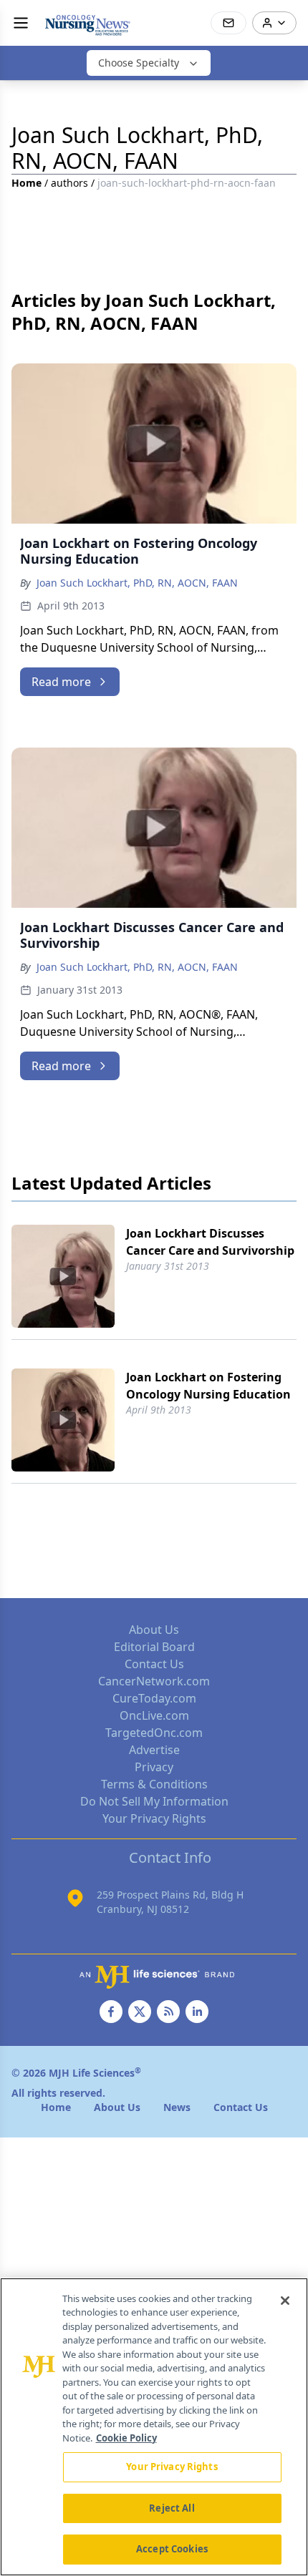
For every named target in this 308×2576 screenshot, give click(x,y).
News (177, 2107)
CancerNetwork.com (154, 1681)
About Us (154, 1629)
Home (26, 183)
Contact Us (154, 1664)
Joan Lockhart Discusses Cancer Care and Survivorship (210, 1241)
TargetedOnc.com (154, 1732)
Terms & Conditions (154, 1784)
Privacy (154, 1767)
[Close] (285, 2300)
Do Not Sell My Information (154, 1801)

_ _ _ _ _ _ _

_TASK_
Every record above, copied exactly and without a single picture, makes up the answer.

_OUTPUT FOR THIS TASK_
For every named target in this 308×2576 screenshot, give click(x,y).
News (177, 2107)
CancerNetwork.com (154, 1681)
About Us (154, 1629)
Home (26, 183)
Contact Us (154, 1664)
Joan Lockhart Discusses Cancer Care and Survivorship (210, 1241)
TargetedOnc.com (154, 1732)
Terms & Conditions (154, 1784)
Privacy (154, 1767)
[Close] (285, 2300)
Do Not Sell My Information (154, 1801)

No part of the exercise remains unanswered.